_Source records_
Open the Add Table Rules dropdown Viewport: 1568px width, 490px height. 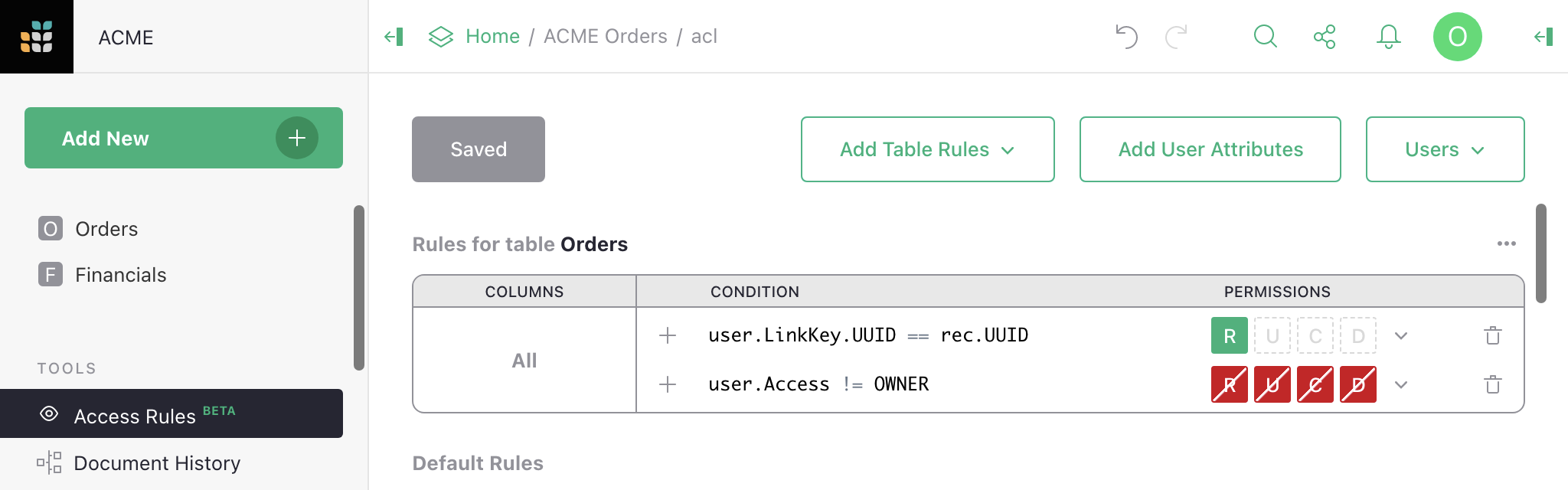click(927, 149)
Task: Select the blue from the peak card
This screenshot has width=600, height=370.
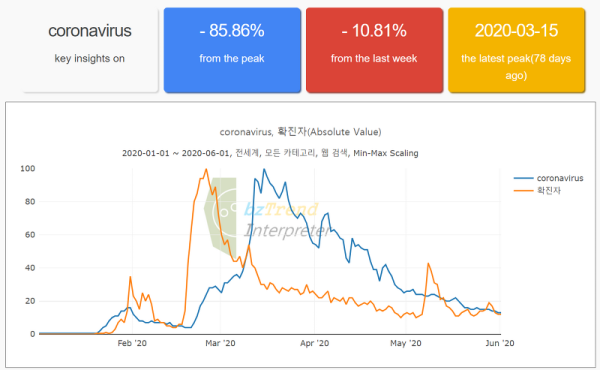Action: tap(232, 50)
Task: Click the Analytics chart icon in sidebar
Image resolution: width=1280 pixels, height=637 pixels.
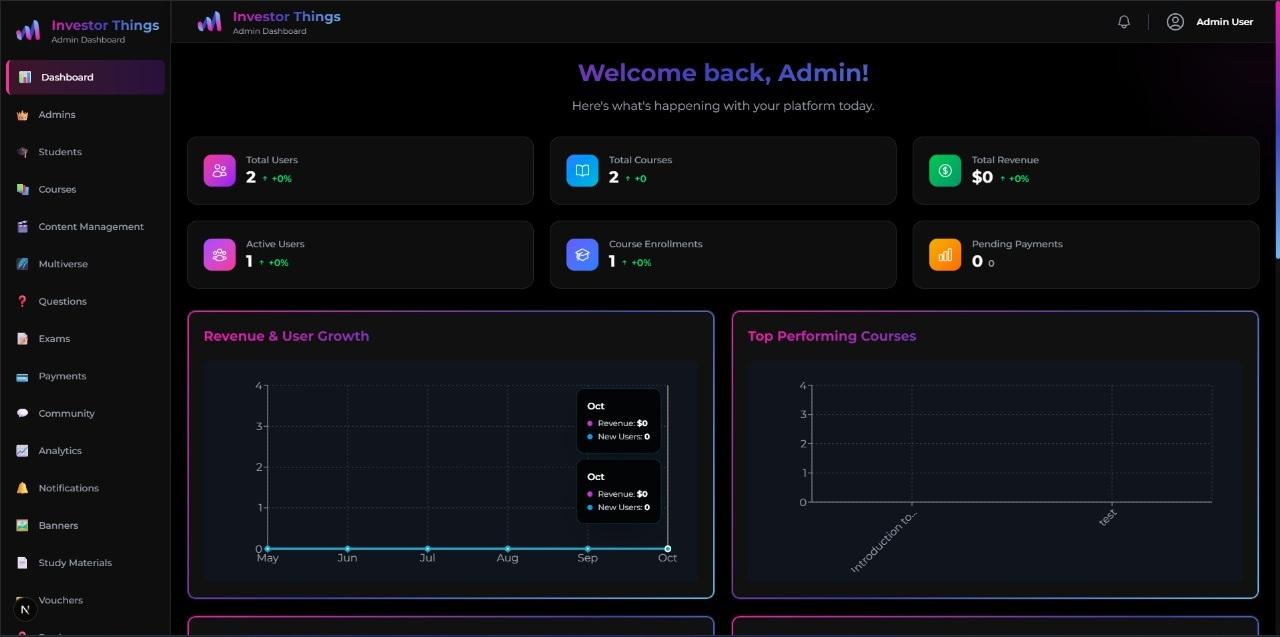Action: tap(23, 450)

_Your objective_
Please return, without any change, the lines from the line containing "This screenshot has width=600, height=370." through the last line of the entries, dropping the pictures.

_Written response_
This screenshot has width=600, height=370.
Action: tap(232, 50)
Task: Click the Analytics chart icon in sidebar
Image resolution: width=1280 pixels, height=637 pixels.
Action: tap(23, 450)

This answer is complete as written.